Eine gemeinsame Anti-AKW-Demonstration hat die Bewegung nicht zu Stande gebracht. Dafür bereiten sich die Initiativen dezentral darauf vor, die Atomkraftwerke einfach vom Netz zu blockieren  ■   Von Peter Nowak

Berlin (taz) – Dicke schwarze und weiße Wolken aus einem mitten in der Innenstadt von Hannover aufgebauten Schornstein waren die letzte große Aktion der Bürgerinitiative Lüchow-Dannenberg gegen die für den Herbst geplante Inbetriebnahme der Pilotkonditionierungsanlage in Gorleben. Und mehr als das Ablassen heißer Luft hat die bundesweite Anti-AKW-Bewegung auf den ersten Blick in diesen letzten Wochen auch nicht zu Stande gebracht. Während in der Bundesregierung zwischen Umweltminister Jürgen Trittin (Grüne), Kanzler Gerhard Schröder (SPD), Wirtschaftsminister Werner Müller (parteilos) und im Hintergrund den Atomkraftwerksbetreibern ein Stellungskrieg um die Zukunft der Atomtechnologie geführt wird, scheint die Bewegung abgetaucht zu sein. Selbst die in den letzten Wochen bekannt gewordenen Störfälle in japanischen AKWs konnten die traditionell katastrophenfixierte Bewegung nicht zu mehr Aktivität veranlassen.

Dabei war alles ganz anders geplant gewesen.

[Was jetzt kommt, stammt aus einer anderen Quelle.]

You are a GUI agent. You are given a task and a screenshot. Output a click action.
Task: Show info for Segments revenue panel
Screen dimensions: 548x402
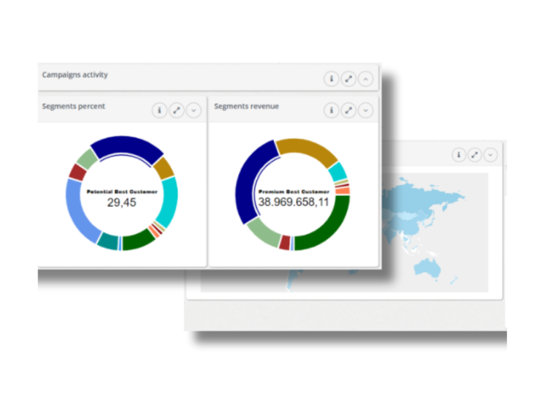point(331,110)
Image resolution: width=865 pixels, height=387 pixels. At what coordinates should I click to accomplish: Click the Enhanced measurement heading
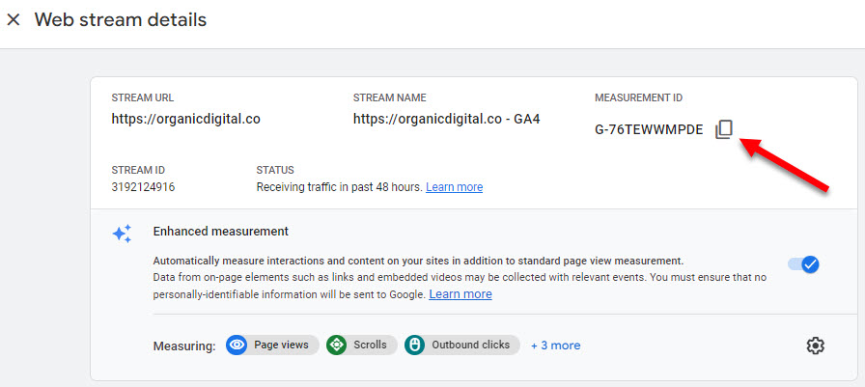220,232

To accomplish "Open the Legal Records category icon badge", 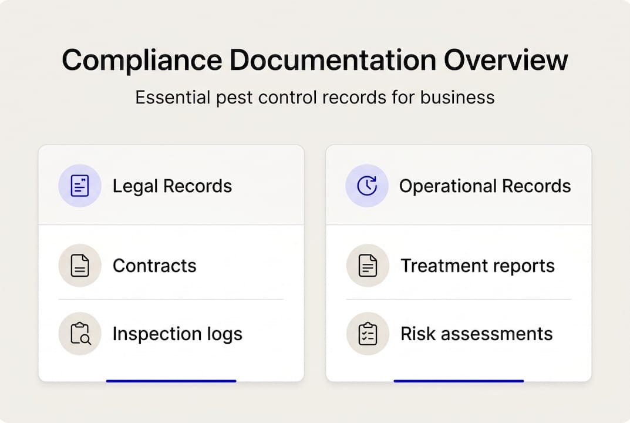I will (79, 186).
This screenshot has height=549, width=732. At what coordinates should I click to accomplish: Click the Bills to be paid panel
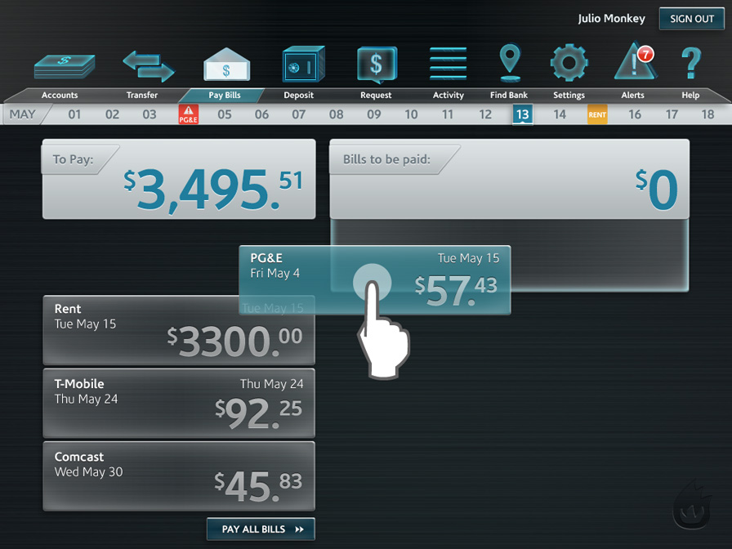click(x=509, y=179)
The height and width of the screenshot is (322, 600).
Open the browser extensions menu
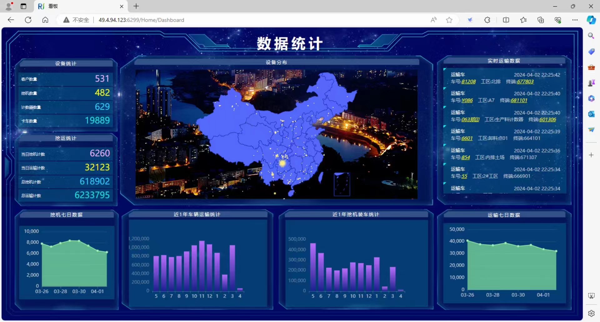point(487,20)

Vor allem Standortinitiativen hatten seit Monaten auf eine bundesweite Großdemonstration für die sofortige Stilllegung aller AKWs gedrängt, um die Meinungsführerschaft in Sachen Atomausstieg nicht den Grünen zu überlassen und das Bündnis mit Gruppen außerhalb der eigenen Szene zu suchen. Auf der bundesweiten Frühjahrskonferenz der Anti-AKW-Bewegung einigte man sich schließlich auf den Oktober als Demonstrationstermin.

Doch als es an die konkreten Vorbereitungen gehen sollte, fingen die Schwierigkeiten erst an. Die Initiativen zerstritten sich über die Frage, ob die Veranstaltung in Hannover oder nicht doch lieber in Berlin stattfinden sollte. Der Oktobertermin wiederum wurde von den Gorlebenern verworfen, weil dann die Bauern noch mit der Ernte beschäftigt seien. Nach wochenlangem Hickhack wurde das Projekt schließlich beerdigt.

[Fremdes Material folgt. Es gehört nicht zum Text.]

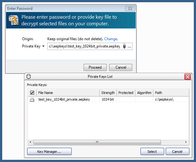Open the Key Manager
This screenshot has height=162, width=196.
click(49, 152)
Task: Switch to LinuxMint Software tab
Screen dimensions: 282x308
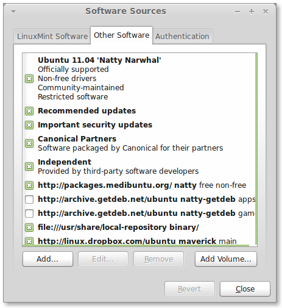Action: coord(52,37)
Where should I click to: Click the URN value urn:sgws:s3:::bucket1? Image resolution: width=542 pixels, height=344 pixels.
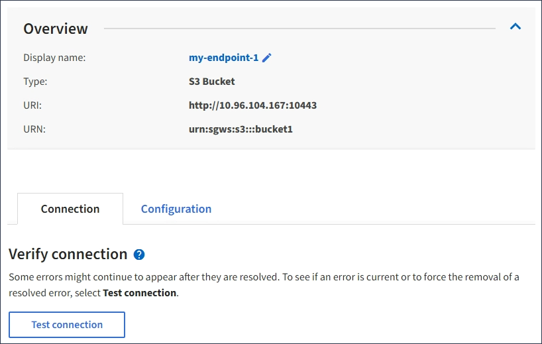pyautogui.click(x=241, y=129)
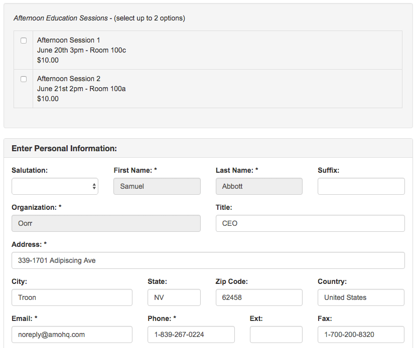This screenshot has width=415, height=348.
Task: Click the empty Ext input field
Action: pos(276,334)
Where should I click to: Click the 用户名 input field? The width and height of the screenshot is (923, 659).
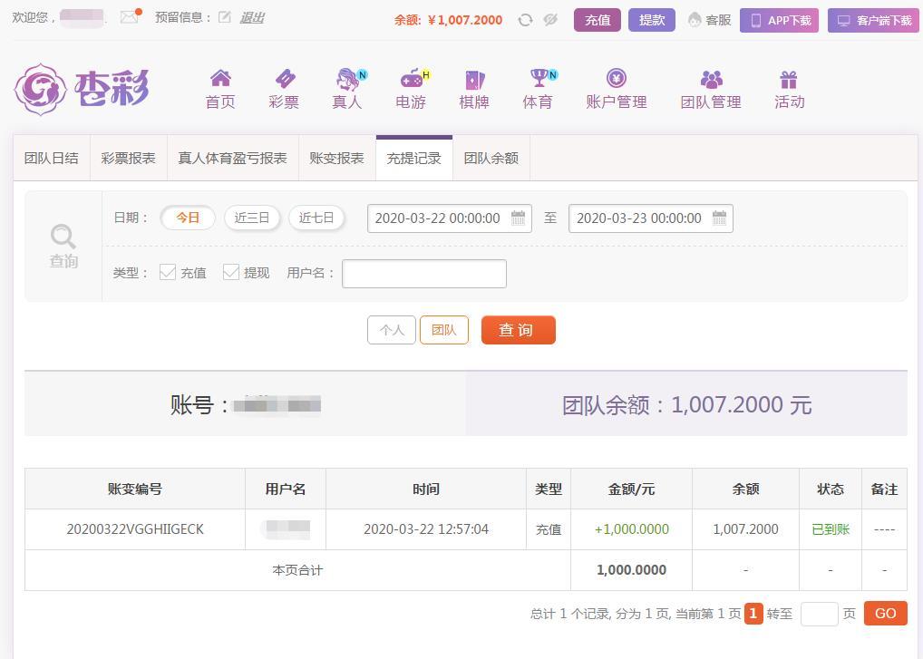pos(423,273)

„Statt sich politisch darauf zu konzentrieren, die Kräfte links von SPD und Grünen einzuladen, mit ihnen über Positionen zum Sofortausstieg zu diskutieren und zu versuchen, diese in gemeinsame Aktivitäten einzubinden, dümpelt die Anti-AKW-Bewegung in zahllosen Kleinstprojekten herum“, klagt ein Hamburger Anti-AKW-Aktivist in der Monatszeitung analyse und kritik. Eine Bündelung der Teilaspekte finde nicht mehr statt, eine gemeinsame Diskussion gebe es nicht.

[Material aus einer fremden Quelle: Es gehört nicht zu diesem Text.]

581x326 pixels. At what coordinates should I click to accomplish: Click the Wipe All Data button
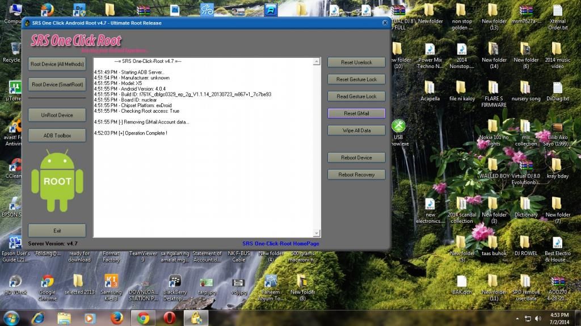pyautogui.click(x=356, y=130)
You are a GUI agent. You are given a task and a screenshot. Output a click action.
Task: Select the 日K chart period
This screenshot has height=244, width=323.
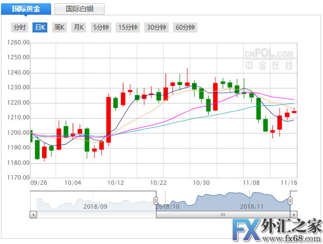pos(40,27)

Viele AktivistInnen sind für zeitraubende Bündnisgespräche nicht zu begeistern und bereiten sich lieber darauf vor, die AKWs mit eigener Kraft vom Netz zu blockieren. Ein nicht ganz aussichtsloses Unterfangen: Schließlich drängt die Atomindustrie nicht ohne Grund auf die baldige Wiederaufnahme der Castortransporte. Nach einem Jahr Atomtransportstopp wird es in den Lagerbecken der AKWs langsam eng. Sollten die Transporte nicht bis zum Jahresende wieder anlaufen, müssen einige AKWs wegen fehlender Entsorgungsmöglichkeiten abgeschaltet werden.

Auf diese Horrorszenarien der Atomindustrie bauen die Anti-AKW-Initiativen bei ihrer Verstopfungsstrategie auf. Nach dem Vorbild der „X-tausend mal quer“-Blockaden in den vergangen Jahren in Gorleben und Ahaus bereiten sich AktivistInnen dezentral auf den ersten neuen Castor-Transport vor. Nur dass diesmal neben dem Zeitpunkt auch der Ort der Blockade unbekannt ist. „Gelingt es, zu diesem Tag X genügend Menschen zum Querstellen zu mobilisieren, dann braucht es dazu so viel Polizei, dass weitere Großeinsätze lange nicht möglich sein werden“, so Aktivistin Wiebke.

Je seltener die Transporte, desto größer der Entsorgungsnotstand in den Kraftwerken – die Taktik könnte aufgehen. „Der Plan ist simpel, die Folgen für die Nuklearbranche womöglich gravierend“, schrieb der Spiegel schon vor Wochen.